Too slow on cmdstan with gpu than pystan on cpu

The configuration of my computer is

  • Ubuntu 20.04
  • NVIDIA 3090
  • i7-9700KF
  • CUDATOOLKIT 11.5 (updated from 10.1 which is the same)
  • latest cmdstan and pystan3

I run the code on the cpu with pystan 3 which takes about 2 minutes. Since the data is only 1% of my full data, I want to improve the speed with GPU. But the code nearly get stucked with cmdstan on GPU (sometime it did run some iteration this morning, but now it totally get stucked, finished 100 iteration when I write this, cost 19.24 min). I tried the example code provided by cmdstan and the code here (https://github.com/bstatcomp/stan_gpu_install_docs.git), it works fine. Thus the working environment might be right. I tried my best to vectorize my code, so what’s my misunderstanding of stan?

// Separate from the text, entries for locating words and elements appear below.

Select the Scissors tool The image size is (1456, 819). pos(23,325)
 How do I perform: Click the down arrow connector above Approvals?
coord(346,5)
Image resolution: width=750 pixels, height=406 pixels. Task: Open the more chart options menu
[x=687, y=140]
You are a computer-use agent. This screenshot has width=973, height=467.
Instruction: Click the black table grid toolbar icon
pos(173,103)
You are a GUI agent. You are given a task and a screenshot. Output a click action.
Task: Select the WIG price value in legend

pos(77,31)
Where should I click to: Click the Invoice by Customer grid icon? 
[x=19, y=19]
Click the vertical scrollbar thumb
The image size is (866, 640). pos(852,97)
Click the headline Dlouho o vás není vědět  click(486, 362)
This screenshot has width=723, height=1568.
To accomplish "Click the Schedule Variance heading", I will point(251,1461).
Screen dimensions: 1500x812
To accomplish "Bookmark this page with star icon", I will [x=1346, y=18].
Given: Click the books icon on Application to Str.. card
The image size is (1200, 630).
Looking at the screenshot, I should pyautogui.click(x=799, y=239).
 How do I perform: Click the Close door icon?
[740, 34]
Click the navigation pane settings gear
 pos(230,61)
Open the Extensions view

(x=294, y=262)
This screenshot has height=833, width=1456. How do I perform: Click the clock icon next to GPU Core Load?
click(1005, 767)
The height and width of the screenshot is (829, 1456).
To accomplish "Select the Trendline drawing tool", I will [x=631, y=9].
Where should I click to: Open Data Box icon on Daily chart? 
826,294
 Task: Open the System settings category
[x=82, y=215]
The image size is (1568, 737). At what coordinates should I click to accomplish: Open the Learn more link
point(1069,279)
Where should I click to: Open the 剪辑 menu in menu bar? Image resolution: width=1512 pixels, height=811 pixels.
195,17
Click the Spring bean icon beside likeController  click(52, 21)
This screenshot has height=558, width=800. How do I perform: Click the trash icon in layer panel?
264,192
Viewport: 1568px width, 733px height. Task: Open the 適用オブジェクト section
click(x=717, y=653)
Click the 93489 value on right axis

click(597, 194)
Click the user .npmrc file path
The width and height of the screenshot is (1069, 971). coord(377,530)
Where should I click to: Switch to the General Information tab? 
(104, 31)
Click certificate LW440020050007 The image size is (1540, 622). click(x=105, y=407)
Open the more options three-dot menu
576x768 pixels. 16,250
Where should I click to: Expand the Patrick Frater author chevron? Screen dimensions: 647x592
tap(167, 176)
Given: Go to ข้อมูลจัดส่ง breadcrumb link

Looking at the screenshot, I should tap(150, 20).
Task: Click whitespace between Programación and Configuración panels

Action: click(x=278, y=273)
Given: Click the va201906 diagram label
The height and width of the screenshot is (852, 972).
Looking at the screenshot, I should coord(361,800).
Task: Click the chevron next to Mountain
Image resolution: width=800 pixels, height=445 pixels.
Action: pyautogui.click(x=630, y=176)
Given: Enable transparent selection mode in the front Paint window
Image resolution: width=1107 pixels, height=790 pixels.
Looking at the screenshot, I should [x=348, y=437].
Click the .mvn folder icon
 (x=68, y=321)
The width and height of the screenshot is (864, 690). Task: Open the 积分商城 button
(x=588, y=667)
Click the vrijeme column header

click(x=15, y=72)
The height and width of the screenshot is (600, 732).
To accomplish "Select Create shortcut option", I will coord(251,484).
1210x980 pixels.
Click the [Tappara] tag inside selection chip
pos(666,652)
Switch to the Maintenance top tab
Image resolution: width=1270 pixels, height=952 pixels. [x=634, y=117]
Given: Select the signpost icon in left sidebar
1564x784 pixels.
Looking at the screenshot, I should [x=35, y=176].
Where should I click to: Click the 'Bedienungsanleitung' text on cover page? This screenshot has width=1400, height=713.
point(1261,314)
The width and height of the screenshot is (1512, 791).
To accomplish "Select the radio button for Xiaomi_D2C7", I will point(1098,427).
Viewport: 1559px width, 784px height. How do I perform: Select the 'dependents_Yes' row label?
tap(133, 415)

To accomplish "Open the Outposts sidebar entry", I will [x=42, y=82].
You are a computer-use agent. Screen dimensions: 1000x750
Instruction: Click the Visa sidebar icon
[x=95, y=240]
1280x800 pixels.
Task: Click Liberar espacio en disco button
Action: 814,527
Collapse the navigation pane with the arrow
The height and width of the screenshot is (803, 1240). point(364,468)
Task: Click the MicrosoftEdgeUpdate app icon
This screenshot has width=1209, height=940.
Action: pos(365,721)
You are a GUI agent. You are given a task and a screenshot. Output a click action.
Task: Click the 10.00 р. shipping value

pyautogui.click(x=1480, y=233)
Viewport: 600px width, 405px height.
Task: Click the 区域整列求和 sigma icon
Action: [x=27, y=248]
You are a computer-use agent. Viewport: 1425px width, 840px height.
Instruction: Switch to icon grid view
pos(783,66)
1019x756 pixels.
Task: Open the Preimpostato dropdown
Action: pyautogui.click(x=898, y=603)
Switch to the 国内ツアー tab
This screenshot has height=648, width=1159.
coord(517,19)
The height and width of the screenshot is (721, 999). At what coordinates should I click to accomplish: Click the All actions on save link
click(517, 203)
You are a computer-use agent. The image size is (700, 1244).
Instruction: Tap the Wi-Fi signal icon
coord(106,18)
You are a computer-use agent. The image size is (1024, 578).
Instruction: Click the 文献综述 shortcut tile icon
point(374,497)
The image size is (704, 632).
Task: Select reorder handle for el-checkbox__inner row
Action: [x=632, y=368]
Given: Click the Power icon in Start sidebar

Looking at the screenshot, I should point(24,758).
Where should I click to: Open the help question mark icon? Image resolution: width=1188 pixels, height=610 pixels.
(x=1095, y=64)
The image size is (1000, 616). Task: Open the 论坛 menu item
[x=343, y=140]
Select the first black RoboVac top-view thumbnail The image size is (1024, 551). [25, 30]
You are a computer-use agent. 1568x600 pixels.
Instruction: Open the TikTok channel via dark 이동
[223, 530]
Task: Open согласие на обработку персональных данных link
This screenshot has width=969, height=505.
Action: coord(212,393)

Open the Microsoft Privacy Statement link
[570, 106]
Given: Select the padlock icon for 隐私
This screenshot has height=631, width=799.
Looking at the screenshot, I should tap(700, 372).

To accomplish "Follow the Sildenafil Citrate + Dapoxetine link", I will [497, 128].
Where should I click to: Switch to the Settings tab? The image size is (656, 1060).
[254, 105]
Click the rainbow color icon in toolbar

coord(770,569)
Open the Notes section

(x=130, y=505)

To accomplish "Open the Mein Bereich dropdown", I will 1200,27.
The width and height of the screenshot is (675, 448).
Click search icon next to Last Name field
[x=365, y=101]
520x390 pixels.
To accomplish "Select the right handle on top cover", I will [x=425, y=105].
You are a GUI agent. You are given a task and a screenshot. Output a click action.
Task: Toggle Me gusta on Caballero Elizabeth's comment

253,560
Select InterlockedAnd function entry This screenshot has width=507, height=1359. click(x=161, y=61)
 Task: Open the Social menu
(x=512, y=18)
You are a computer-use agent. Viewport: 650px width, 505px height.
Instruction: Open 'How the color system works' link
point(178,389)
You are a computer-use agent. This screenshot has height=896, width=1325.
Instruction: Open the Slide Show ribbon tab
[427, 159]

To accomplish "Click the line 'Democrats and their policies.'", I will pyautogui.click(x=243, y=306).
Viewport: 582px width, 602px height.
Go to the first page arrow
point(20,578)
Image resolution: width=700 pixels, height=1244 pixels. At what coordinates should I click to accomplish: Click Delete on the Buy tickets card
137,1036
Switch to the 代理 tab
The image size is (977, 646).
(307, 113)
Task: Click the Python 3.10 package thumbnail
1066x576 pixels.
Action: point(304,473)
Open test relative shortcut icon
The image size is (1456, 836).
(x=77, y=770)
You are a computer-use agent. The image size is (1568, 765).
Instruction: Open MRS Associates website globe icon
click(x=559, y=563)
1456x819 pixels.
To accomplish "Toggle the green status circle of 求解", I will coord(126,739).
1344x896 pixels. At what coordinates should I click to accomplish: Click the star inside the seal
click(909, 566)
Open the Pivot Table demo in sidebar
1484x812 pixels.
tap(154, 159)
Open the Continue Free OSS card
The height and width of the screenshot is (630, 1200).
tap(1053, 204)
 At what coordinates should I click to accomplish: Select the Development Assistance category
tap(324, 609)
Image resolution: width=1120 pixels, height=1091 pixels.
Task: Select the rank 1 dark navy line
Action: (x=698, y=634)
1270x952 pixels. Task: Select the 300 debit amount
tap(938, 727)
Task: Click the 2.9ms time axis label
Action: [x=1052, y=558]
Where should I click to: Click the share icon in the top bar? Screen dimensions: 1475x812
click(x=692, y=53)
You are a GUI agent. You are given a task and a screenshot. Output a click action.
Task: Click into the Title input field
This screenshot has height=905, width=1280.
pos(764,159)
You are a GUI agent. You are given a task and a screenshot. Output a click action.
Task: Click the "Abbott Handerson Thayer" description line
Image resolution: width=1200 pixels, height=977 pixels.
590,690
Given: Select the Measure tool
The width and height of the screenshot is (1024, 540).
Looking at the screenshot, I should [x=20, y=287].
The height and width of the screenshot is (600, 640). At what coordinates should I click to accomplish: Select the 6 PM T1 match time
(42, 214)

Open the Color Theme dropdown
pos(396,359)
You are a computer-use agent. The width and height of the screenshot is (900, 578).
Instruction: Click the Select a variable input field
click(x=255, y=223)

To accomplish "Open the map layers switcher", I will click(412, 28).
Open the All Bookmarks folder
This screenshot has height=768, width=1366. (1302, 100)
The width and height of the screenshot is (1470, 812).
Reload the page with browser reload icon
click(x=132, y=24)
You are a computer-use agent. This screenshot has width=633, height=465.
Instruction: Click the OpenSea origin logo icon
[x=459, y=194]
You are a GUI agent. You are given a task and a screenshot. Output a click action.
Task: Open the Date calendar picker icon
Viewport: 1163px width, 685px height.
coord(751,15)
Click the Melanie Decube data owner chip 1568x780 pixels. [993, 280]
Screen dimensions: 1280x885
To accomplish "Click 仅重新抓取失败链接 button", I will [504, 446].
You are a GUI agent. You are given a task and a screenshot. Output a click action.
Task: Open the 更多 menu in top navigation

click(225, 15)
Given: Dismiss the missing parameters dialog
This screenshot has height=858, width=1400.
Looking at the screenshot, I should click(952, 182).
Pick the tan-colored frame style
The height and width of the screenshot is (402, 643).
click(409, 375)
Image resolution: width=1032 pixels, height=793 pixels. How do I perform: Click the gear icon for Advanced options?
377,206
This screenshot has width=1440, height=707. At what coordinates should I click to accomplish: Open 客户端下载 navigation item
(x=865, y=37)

I commented out the prior for sigma, but it seems make no difference.


significance.stan (4.4 KB)
data.txt (175.7 KB)


Welcome to Discourse! My guess is that the vectorized normal_lpdf calls are very cheap even on the CPU, and that most of your computation is happening inside the for-loops in transformed parameters, which are not amenable to speedup on the GPU. You could use profiling with cmdstan to check.

There is some overhead for using the GPU, though I don’t have a feeling for whether it should be expected to approach the slowdown you are reporting here. Perhaps @rok_cesnovar or @stevebronder has more intuition or advice.

3 Likes

how about you profile your model first before embarking on GPU?

Also try to use the normal - glm functions, which are heavily optimised for the GPU.

Another friend is reduce_sum for CPU based within-chain parallelism.

5 Likes

I would also suggest starting with profiling. Lets first see which parts of the code run the slowest. If its the transformed parameters, then the current state of the GPU backend will not be of much help I am afraid.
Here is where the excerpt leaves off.